After spending two years trying to convince audiences that Seth Rogen could be an action hero in a film about a superhero no one knew, Neal Moritz is hoping to do the same thing for Jonah Hill and a TV show no one cares about. 21 Jump Street is a big-screen adaptation of the 1980s series of the same name, and Hill plays one of two young cops sent into high school to uncover a drug ring. And like Green Hornet, Moritz enlisted filmmakers to tackle the adaptation who aren’t necessarily the immediate choice, but they’re nevertheless a terrific one: Chris Miller and Phil Lord, the two guys responsible for 2009’s acclaimed box office smash Cloudy With a Chance of Meatballs. Movies.com visited the film’s New Orleans set a few weeks ago and got to watch the cast and crew in action, confirming that fans of the participants should be satisfied even if those of the original show may not recognize this new incarnation.
Truth be told, there wasn’t a whole lot to see: other than a photo montage set to the tune of Skee Lo’s “I Wish,” no footage was available, and the scenes being shot were primarily extensions of material that connected the film’s larger set pieces. Thankfully, however, Hill and his co-star Channing Tatum were on set, and both they and directors Lord and Miller were eager to talk to us. Additionally, we spoke to Dave Franco, who convincingly plays a high schooler (despite his best efforts to look his actual age of 25), and Brie Larson, whose wardrobe seemed to borrow its pop-culture eclecticism from some of the same sources that inspired her character in Edgar Wright’s Scott Pilgrim vs. The World.
The heat in New Orleans is no joke this time of year, and if there’s anything that will make you long for lazy afternoons in front of the air conditioning, it’s sitting in a high school classroom with nowhere to go: we spent several hours watching footage as it was shot from the confines of a marching band rehearsal room before moving on to the library for more interviews. Larson finished her day just as we arrived on set, but she stuck around to talk to us both about her character and her burgeoning career. (She won a few hearts in the process of mentioning her character’s sartorial influences, which included Brigitte Bardot in Godard’s Contempt and Heather Graham’s Rollergirl in Boogie Nights.) We then spoke with Hill and Tatum, who interrupted a scene that had them hovering over a toilet together in order to discuss the development process for 21 Jump Street and talk about their ongoing collaboration.
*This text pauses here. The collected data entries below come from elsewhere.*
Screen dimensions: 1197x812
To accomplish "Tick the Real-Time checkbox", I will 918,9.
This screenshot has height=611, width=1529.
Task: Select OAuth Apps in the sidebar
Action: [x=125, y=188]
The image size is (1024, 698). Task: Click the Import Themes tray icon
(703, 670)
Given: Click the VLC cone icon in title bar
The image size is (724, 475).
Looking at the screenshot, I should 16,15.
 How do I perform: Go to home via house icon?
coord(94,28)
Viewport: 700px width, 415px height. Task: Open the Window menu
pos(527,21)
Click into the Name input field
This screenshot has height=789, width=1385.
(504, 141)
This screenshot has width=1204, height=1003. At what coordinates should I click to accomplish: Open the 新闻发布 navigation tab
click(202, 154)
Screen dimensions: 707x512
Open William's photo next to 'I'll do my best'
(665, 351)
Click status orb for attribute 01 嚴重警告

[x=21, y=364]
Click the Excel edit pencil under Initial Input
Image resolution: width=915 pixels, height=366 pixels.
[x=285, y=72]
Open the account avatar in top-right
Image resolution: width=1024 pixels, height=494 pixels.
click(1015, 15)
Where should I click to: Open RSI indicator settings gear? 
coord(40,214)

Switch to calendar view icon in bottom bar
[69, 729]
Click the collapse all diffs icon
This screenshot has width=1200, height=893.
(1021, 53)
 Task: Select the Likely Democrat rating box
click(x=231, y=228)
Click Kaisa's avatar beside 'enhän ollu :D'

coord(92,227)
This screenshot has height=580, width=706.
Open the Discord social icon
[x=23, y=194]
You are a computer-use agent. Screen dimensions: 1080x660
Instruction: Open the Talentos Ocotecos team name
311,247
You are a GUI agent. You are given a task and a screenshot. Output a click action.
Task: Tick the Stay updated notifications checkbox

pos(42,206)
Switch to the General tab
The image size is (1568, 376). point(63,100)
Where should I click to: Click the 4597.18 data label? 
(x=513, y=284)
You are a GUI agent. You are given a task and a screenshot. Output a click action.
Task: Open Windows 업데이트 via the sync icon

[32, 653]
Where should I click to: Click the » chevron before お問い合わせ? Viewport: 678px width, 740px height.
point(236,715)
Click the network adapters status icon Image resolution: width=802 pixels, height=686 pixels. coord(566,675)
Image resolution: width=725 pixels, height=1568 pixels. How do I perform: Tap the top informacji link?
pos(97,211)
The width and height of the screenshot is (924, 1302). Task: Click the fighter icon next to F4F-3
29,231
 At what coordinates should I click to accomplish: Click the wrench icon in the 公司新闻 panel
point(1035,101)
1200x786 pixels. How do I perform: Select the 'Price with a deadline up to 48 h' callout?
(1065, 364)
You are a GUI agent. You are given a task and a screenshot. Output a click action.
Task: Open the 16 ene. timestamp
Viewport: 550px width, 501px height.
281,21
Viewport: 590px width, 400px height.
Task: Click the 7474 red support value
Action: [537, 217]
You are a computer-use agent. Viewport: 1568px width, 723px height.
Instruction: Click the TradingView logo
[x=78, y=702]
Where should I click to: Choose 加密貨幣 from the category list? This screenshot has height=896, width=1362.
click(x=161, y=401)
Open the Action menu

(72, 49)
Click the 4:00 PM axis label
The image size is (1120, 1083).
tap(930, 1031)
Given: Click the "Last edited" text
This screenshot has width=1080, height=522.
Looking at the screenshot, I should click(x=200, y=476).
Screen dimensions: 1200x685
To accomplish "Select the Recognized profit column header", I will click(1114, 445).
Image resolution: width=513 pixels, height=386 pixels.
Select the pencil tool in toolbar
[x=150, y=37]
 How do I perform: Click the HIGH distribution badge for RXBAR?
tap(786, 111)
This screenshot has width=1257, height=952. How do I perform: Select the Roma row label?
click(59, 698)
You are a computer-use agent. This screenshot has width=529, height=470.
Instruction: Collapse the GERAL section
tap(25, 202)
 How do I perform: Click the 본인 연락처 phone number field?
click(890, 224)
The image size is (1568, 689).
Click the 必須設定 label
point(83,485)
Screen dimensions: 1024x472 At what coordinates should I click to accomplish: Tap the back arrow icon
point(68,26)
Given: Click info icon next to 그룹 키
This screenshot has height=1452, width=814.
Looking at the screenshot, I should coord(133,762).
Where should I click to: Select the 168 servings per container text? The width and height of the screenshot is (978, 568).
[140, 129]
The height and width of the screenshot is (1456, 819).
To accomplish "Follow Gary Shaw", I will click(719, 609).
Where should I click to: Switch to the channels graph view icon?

It’s often the case that the directors are too busy (or not interested enough) to talk to visiting press during set visits, but Miller and Lord were determined to discuss the film with us. Thankfully, after a few false starts – and being relocated to a weirdly depressing teacher’s lounge – we did finally sit down for a few minutes and speak to them about making the transition from animated filmmaking to live-action (with an emphasis on action).
Look for full interviews with various members of the cast and crew in the weeks to come. In the meantime, Moritz has enlisted a talented group of people who seem to be enjoying working with one another, and evidenced by what we saw while on the set, are getting some good stuff that should take 21 Jump Street into the 21st Century.